Let’s wrap it up.Listen to the episode:Watch it, too:One deep thought: Don’t worry about bouncing back (:)now are fluxed up.Our best-laid plans and activities have been stretched, compressed, and generally bent out of shape over the past several months. Many of us wonder every day if this is the right time to come back, launch that big initiative we put on hold, return to the editorial calendar, resume selling the way we did before, or even go back to work (full stop).

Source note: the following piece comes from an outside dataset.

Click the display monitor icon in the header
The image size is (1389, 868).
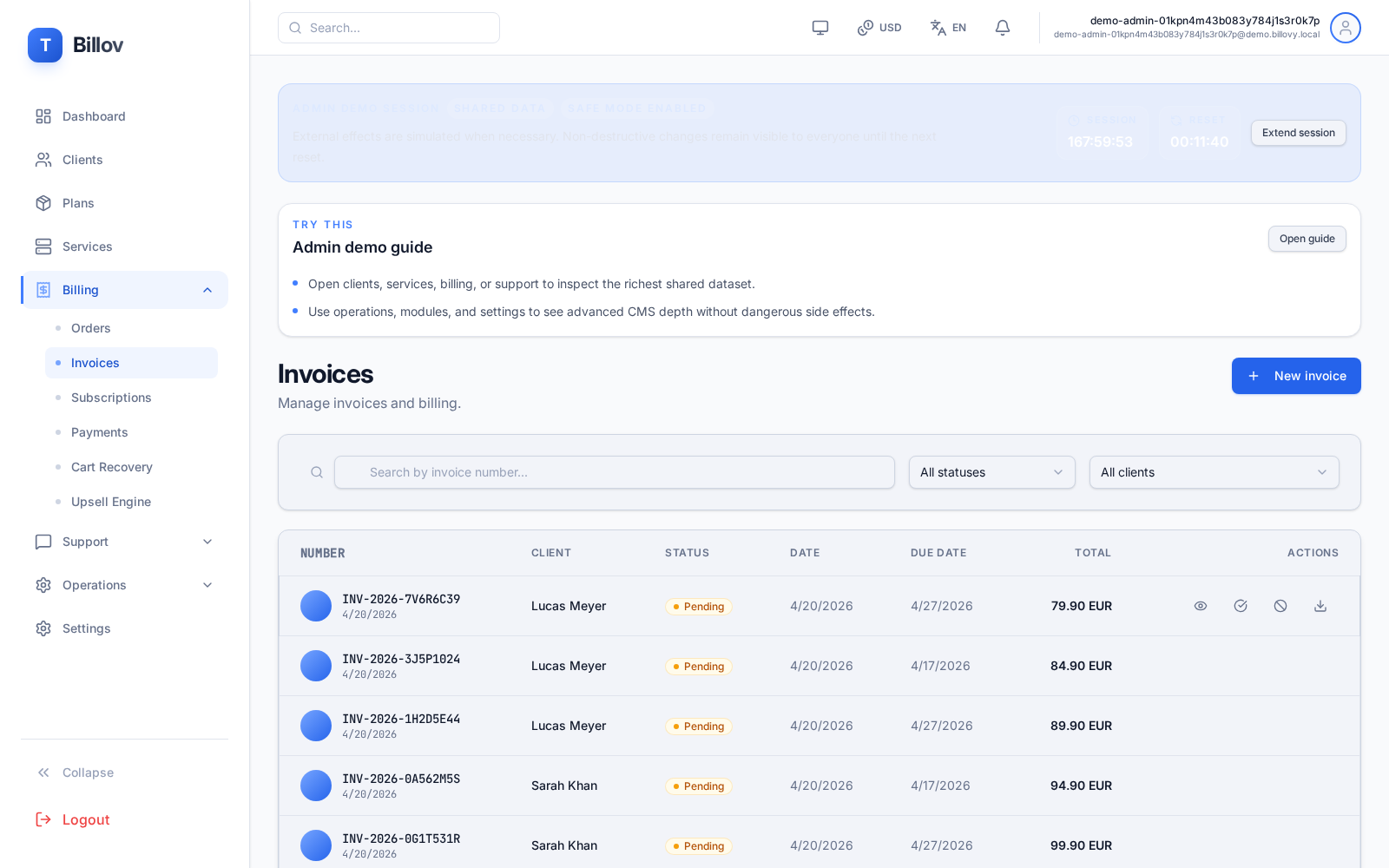[820, 27]
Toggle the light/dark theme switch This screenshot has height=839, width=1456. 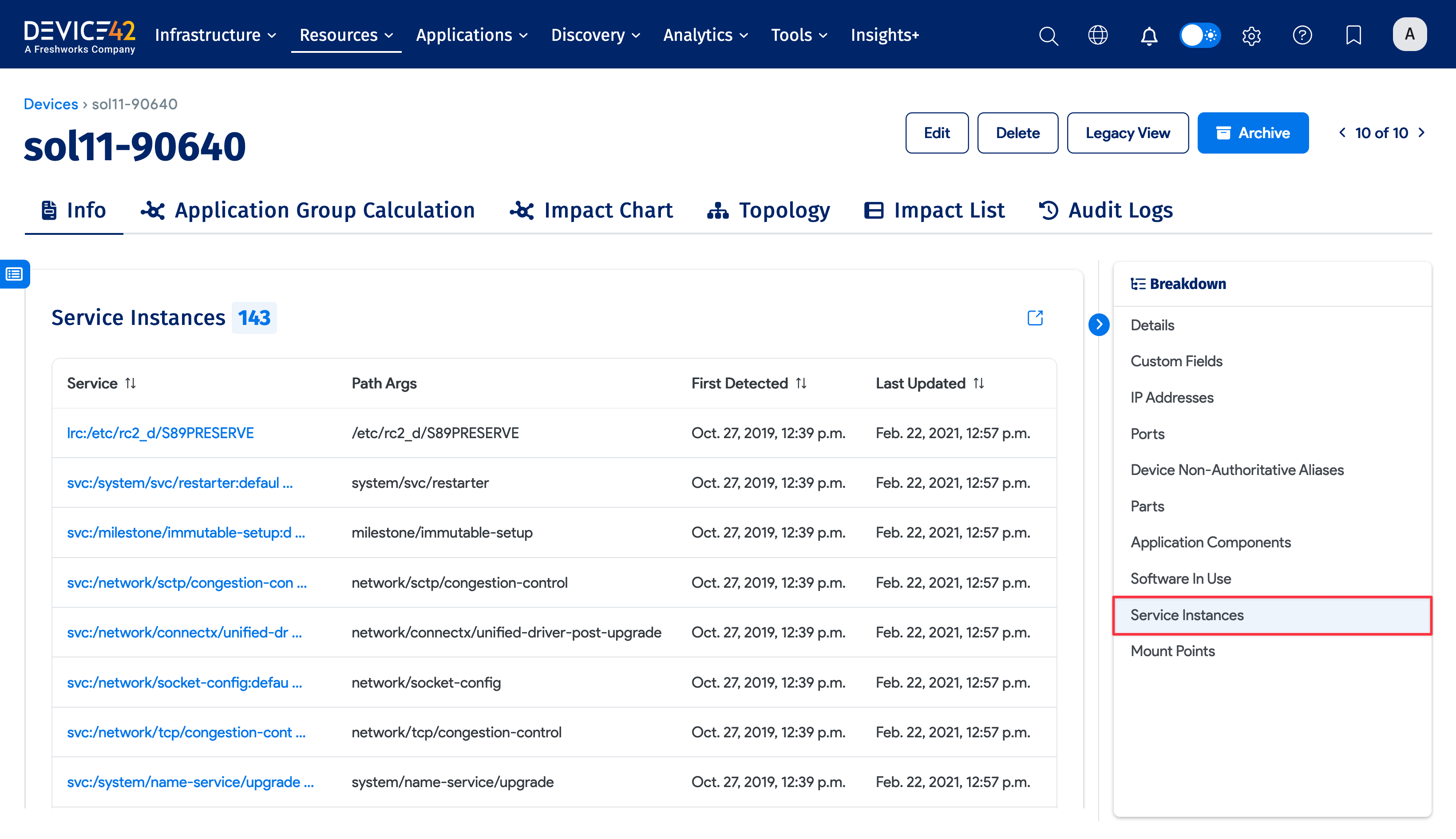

In this environment, the word “resilience” gets brought up a switzerland business mailing list lot. How resilient are we? Can we recover quickly from stresses and bounce back into our original shape?Many frameworks have been developed to attempt to measure resilience (examples include the Connor-Davidson Resilience Scale, the Resilience Scale for Adults, and the Brief Resilience Scale).But measuring resilience is difficult because resilience is observed after the successful negotiation of stresses. It’s a bit like those YouTube videos of people placing rubber band after rubber band around a watermelon until it explodes.
You can’t measure how many rubber bands a watermelon can withstand until it fails. The number depends on the watermelon, strength of the bands, how quickly you place them, and so on.That’s why most measurement frameworks simply try to identify positive attributes that give people or organizations the capacity for resilience. This capacity is the ability to change and to form new approaches to future stresses.When I see resilience in marketing practices, it isn’t the team’s ability to get back to normal operations after a crisis that matters.